What to work on | No pictures go in the copy; retype exactly the lines from the one with "The height and" through the last line of the records.

Listed entries |
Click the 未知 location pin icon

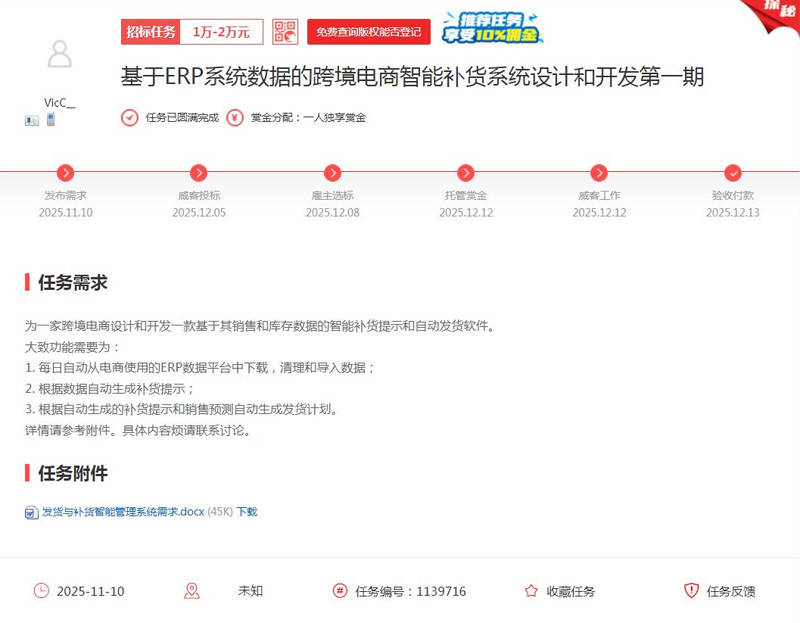[x=192, y=591]
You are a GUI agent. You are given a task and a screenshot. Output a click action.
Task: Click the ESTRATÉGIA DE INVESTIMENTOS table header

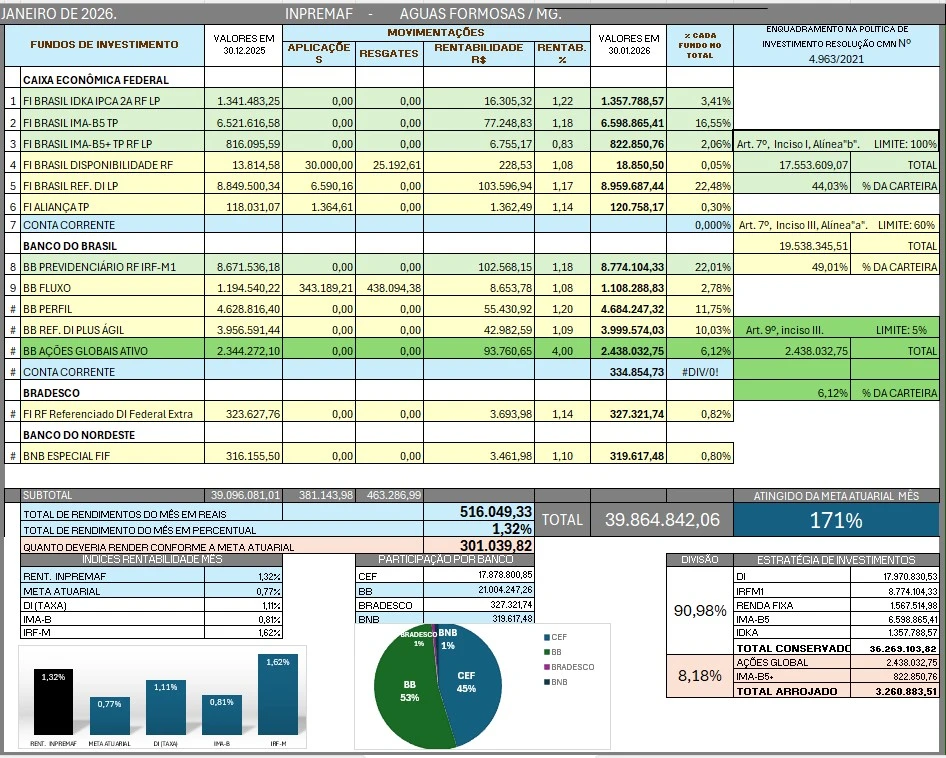tap(836, 560)
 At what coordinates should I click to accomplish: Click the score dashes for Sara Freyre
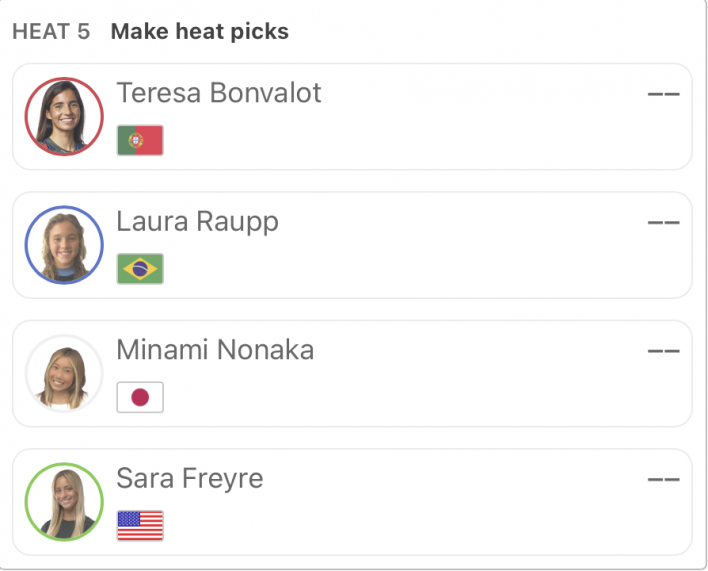pyautogui.click(x=663, y=479)
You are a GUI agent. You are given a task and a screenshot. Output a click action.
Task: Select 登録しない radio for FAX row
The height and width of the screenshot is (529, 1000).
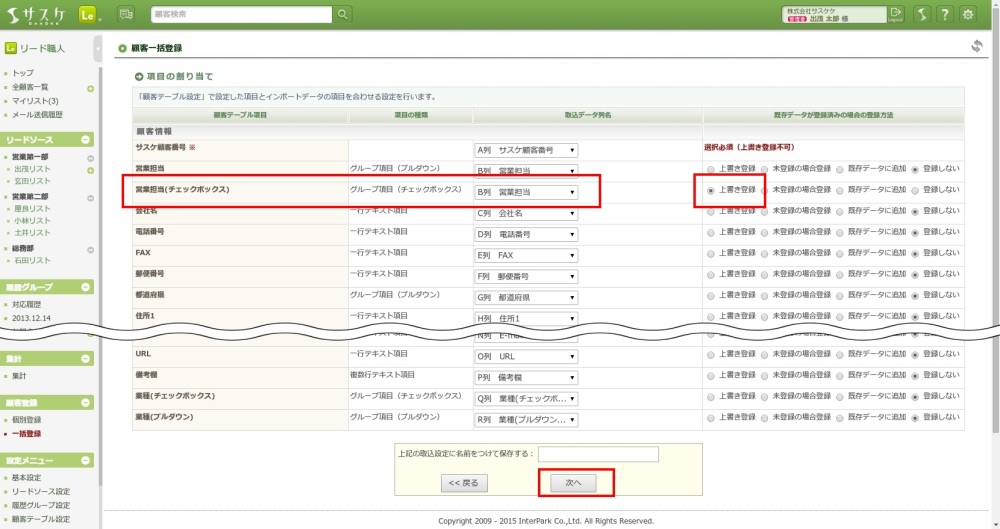915,254
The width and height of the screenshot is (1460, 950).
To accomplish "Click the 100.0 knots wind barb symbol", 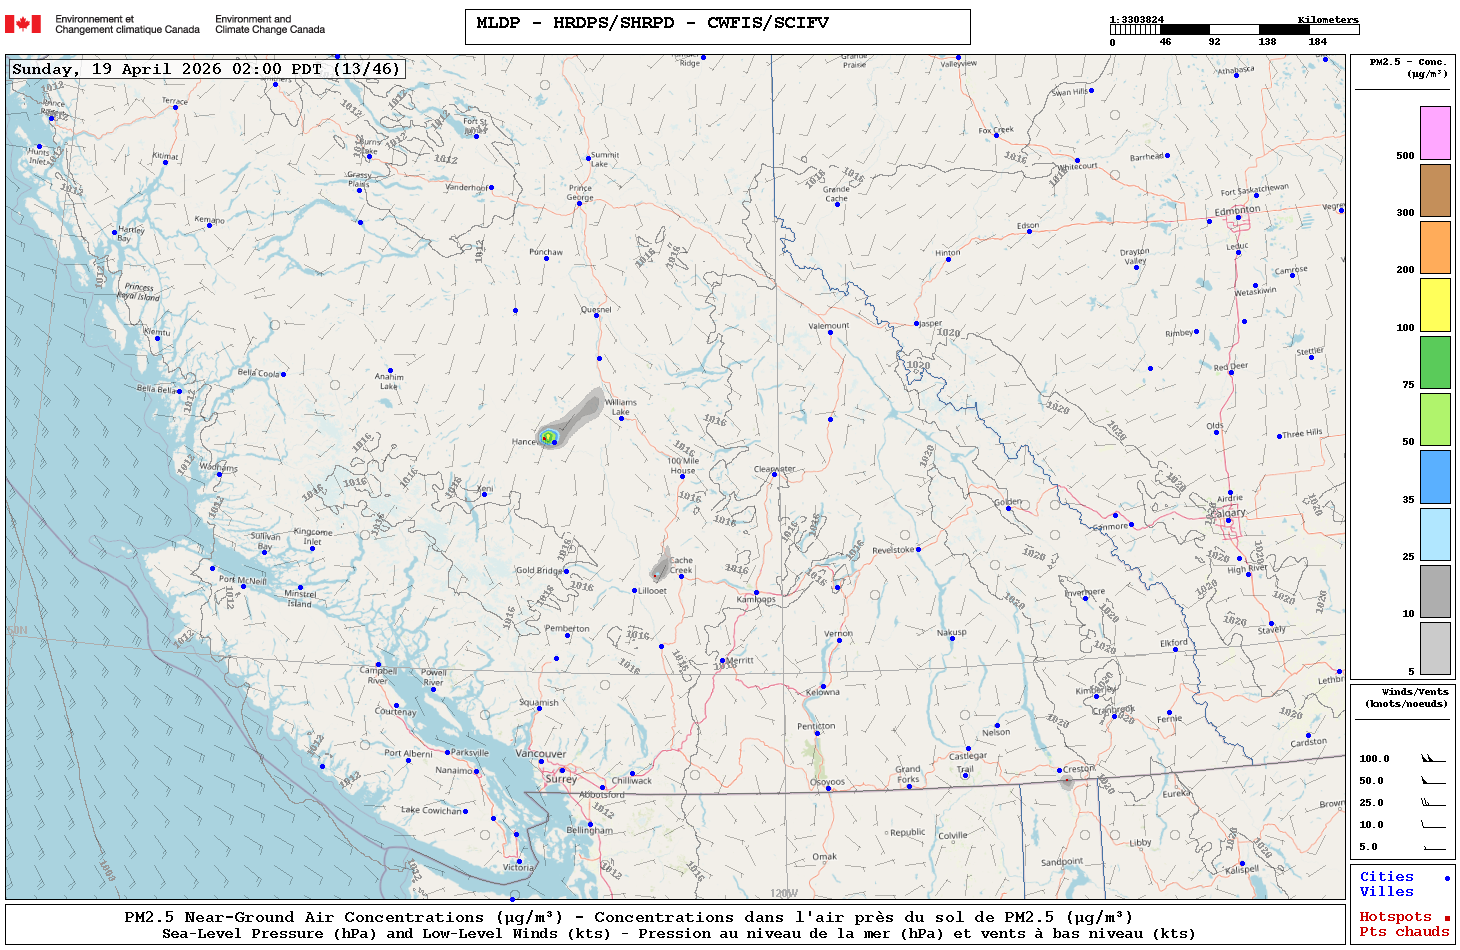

Exercise output |
The height and width of the screenshot is (529, 1000).
915,254
The width and height of the screenshot is (1460, 950).
To accomplish "Click the 100.0 knots wind barb symbol", 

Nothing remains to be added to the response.